Too beholden to sentimentality and cliché, this novel fails to establish a uniquely realized perspective.

Hunter’s debut novel tracks the experiences of her family members during the Holocaust.

Sol and Nechuma Kurc, wealthy, cultured Jews in Radom, Poland, are successful shop owners; they and their grown children live a comfortable lifestyle. But that lifestyle is no protection against the onslaught of the Holocaust, which eventually scatters the members of the Kurc family among several continents. Genek, the oldest son, is exiled with his wife to a Siberian gulag. Halina, youngest of all the children, works to protect her family alongside her resistance-fighter husband. Addy, middle child, a composer and engineer before the war breaks out, leaves Europe on one of the last passenger ships, ending up thousands of miles away.

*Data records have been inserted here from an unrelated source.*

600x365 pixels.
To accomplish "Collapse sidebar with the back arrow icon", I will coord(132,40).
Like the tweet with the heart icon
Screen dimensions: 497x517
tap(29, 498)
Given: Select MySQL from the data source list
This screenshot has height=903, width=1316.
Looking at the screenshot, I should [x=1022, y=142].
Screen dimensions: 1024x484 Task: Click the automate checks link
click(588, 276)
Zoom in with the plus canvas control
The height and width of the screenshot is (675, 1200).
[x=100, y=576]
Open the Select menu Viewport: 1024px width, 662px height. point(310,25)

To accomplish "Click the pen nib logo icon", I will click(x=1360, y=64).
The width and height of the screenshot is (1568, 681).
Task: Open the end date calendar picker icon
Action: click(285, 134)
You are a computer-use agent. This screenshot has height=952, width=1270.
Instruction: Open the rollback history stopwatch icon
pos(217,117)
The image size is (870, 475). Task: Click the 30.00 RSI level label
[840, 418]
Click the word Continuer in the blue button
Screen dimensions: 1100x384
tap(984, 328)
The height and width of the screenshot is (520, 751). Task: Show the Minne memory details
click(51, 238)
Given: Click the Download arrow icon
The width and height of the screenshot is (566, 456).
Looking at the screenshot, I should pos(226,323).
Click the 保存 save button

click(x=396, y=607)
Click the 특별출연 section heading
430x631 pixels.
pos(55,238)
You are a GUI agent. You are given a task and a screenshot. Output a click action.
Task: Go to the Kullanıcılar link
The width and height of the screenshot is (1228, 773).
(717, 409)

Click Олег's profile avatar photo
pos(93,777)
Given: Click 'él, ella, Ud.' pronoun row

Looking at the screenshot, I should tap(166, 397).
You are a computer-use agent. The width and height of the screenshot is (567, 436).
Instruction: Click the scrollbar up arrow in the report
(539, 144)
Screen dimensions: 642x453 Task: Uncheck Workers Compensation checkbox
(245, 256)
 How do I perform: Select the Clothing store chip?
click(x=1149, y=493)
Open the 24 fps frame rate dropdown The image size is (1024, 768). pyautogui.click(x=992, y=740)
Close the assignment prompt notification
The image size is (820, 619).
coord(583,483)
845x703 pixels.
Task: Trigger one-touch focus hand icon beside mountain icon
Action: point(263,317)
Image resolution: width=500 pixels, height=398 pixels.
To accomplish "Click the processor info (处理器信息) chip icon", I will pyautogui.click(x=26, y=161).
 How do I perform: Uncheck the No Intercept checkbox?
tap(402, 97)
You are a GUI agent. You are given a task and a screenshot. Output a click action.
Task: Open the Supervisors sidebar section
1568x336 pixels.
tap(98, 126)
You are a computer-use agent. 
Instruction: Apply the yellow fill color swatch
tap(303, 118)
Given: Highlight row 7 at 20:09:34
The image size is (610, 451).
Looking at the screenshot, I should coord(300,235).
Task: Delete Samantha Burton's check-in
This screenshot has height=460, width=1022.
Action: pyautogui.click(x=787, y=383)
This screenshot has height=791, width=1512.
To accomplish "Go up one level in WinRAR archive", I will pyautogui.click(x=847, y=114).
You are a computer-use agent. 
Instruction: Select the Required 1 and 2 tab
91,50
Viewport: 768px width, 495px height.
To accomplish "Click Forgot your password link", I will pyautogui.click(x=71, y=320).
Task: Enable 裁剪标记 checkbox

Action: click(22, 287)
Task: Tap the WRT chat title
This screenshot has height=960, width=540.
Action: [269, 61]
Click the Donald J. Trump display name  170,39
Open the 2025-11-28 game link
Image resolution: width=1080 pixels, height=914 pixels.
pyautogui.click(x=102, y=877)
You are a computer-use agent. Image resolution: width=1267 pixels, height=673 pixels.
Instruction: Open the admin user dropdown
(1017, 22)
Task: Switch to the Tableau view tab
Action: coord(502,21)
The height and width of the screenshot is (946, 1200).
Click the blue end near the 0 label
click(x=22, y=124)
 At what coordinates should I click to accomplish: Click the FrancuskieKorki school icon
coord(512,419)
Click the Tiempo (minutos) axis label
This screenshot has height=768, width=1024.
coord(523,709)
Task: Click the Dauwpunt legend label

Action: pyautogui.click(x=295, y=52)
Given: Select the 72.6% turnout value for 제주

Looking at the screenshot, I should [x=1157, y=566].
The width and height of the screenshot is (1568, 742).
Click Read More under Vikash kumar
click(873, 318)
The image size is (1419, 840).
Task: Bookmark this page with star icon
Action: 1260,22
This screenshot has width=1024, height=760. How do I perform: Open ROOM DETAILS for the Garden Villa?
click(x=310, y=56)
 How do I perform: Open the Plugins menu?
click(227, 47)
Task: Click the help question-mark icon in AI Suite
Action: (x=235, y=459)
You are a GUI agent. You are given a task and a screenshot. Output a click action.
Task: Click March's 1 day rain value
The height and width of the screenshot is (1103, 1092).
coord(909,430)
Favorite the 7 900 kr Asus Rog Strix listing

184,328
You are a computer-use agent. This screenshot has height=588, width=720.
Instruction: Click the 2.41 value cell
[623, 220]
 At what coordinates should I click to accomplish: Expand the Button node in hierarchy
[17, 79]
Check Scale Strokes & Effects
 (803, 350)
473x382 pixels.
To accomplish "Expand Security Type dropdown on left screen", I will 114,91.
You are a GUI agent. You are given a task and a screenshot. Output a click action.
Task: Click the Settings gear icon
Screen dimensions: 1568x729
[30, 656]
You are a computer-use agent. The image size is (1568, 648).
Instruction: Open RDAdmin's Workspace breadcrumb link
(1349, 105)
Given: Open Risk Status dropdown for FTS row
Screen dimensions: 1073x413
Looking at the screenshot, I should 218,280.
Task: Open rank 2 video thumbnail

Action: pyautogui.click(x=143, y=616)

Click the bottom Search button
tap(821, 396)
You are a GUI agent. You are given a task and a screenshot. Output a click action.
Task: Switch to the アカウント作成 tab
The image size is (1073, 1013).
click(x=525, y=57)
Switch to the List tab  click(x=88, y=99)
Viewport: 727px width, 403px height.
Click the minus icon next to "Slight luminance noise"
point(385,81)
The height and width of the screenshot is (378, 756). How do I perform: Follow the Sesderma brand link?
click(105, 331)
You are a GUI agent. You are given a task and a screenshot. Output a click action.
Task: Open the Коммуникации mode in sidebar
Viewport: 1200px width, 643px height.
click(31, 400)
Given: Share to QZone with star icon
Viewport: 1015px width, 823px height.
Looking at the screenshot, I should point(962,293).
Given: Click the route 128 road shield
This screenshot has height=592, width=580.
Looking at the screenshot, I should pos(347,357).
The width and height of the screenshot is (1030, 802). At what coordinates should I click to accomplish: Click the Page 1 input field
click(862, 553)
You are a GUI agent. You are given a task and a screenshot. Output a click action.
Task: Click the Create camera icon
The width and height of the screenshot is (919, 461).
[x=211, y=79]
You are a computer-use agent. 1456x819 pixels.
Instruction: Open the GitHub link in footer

Then, too, there are Mila and Felicia, Jakob and Bella, each with their own share of struggles—pain endured, horrors witnessed. Hunter conducted extensive research after learning that her grandfather (Addy in the book) survived the Holocaust. The research shows: her novel is thorough and precise in its details. It’s less precise in its language, however, which frequently relies on cliché. “You’ll get only one shot at this,” Halina thinks, enacting a plan to save her husband. “Don’t botch it.” Later, Genek, confronting a routine bit of paperwork, must decide whether or not to hide his Jewishness. “That form is a deal breaker,” he tells himself. “It’s life and death.” And: “They are low, it seems, on good fortune. And something tells him they’ll need it.” Worse than these stale phrases, though, are the moments when Hunter’s writing is entirely inadequate for the subject matter at hand. Genek, describing the gulag, calls the nearest town “a total shitscape.” This is a low point for Hunter’s writing; elsewhere in the novel, it’s stronger. Still, the characters remain flat and unknowable, while the novel itself is predictable. At this point, more than half a century’s worth of fiction and film has been inspired by the Holocaust—a weighty and imposing tradition. Hunter, it seems, hasn’t been able to break free from her dependence on it.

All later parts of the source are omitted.